Here is the graph of $y = sin \, x^2$ for $-180 \leq x \leq 180$ - Edexcel - GCSE Maths - Question 18 - 2018 - Paper 1

Understanding the Transformation: The equation $y = sin \, x^2 - 2$ indicates a vertical shift of the graph of $y = sin \, x^2$ by -2 units. This implies that every point on the original graph will be lowered by 2 units.

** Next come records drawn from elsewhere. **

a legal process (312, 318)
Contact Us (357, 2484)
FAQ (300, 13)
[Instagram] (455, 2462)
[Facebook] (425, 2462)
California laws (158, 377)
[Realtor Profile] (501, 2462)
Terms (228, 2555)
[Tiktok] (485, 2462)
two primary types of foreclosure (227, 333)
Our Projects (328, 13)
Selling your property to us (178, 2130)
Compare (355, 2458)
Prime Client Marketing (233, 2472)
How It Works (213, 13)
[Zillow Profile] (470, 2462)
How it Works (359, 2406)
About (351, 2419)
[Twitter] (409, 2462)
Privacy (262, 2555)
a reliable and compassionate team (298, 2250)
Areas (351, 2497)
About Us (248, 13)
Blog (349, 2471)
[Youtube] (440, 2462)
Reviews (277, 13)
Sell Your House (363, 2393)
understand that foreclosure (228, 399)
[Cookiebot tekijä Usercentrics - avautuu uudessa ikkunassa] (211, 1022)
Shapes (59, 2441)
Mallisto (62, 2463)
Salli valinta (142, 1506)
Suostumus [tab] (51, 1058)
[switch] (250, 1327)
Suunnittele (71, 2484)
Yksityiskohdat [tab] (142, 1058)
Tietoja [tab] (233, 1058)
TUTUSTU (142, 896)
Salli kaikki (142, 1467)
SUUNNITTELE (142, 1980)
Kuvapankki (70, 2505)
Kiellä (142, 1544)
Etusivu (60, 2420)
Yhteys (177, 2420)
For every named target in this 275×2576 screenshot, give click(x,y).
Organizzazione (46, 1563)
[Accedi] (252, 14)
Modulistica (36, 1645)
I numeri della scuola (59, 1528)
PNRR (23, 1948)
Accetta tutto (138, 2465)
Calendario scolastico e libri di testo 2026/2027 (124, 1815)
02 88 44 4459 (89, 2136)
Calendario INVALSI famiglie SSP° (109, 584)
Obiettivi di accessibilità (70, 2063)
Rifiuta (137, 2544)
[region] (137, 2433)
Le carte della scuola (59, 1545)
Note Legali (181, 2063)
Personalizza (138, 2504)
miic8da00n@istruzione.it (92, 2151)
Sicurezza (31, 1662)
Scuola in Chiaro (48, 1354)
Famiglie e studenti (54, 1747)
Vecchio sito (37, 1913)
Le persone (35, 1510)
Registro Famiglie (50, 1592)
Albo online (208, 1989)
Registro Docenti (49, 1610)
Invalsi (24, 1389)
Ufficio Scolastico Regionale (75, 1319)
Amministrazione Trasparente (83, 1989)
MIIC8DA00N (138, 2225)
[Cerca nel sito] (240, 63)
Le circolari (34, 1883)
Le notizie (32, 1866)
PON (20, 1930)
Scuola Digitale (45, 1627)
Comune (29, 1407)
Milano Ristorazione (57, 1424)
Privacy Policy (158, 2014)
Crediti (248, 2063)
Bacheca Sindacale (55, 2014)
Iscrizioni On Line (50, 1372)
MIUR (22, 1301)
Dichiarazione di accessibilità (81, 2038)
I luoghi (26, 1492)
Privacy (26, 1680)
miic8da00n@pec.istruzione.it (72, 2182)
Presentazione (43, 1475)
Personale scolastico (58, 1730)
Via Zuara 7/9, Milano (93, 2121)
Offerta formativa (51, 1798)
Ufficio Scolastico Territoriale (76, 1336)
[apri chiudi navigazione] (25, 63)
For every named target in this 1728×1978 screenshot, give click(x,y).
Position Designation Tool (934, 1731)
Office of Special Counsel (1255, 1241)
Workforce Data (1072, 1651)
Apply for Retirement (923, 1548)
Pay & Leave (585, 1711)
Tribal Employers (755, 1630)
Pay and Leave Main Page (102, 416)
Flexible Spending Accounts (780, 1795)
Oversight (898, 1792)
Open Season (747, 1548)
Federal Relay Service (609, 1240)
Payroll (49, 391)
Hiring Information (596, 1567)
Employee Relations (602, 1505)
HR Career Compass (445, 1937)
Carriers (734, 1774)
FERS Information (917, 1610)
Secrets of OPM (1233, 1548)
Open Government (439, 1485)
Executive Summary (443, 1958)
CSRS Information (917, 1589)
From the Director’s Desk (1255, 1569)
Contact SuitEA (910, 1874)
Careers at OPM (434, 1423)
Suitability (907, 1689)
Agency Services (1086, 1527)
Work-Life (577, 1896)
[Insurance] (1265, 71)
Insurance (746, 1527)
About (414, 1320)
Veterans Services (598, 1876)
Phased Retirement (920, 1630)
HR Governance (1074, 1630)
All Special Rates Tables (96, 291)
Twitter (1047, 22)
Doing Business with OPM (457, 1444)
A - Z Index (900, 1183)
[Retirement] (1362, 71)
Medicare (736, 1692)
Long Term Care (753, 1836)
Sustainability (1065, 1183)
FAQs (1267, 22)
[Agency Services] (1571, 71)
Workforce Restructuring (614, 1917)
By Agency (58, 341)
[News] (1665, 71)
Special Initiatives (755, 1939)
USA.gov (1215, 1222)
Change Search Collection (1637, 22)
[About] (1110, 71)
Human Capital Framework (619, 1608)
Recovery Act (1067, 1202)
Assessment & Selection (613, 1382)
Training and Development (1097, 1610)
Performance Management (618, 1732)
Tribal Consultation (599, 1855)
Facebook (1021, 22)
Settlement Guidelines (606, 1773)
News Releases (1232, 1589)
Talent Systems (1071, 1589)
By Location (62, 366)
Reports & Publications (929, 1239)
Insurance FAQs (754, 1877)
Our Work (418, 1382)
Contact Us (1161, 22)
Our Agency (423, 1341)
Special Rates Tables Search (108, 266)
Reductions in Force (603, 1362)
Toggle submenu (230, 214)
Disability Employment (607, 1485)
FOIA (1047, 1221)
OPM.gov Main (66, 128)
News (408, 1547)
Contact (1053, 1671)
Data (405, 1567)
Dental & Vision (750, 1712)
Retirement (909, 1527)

Determine Key Points: Start by noting some key values of the original graph. Since $sin \, x^2$ oscillates between -1 and 1, the function $y = sin \, x^2$ achieves its maximum value of 1 at certain points and minimum value of -1 at others. Those transitions will occur periodically based on $x^2$.

Shifting the Graph: By lowering the entire graph of $y = sin \, x^2$ by 2 units, the maximum point will now be at $y = 1 - 2 = -1$ and the minimum will be at $y = -1 - 2 = -3$.

Plotting the New Points: Begin plotting the new key points across the interval $-180 \leq x \leq 180$. Use known values of $x$ for which $x^2$ is a multiple of $\frac{\pi}{2}$ to find the corresponding points on the original and transformed graphs.

Final Sketch: Finally, connect these key points smoothly, maintaining the sinusoidal nature of the graph while ensuring that the entire graph is presented below the y-axis since the maximum is at -1 and the minimum at -3.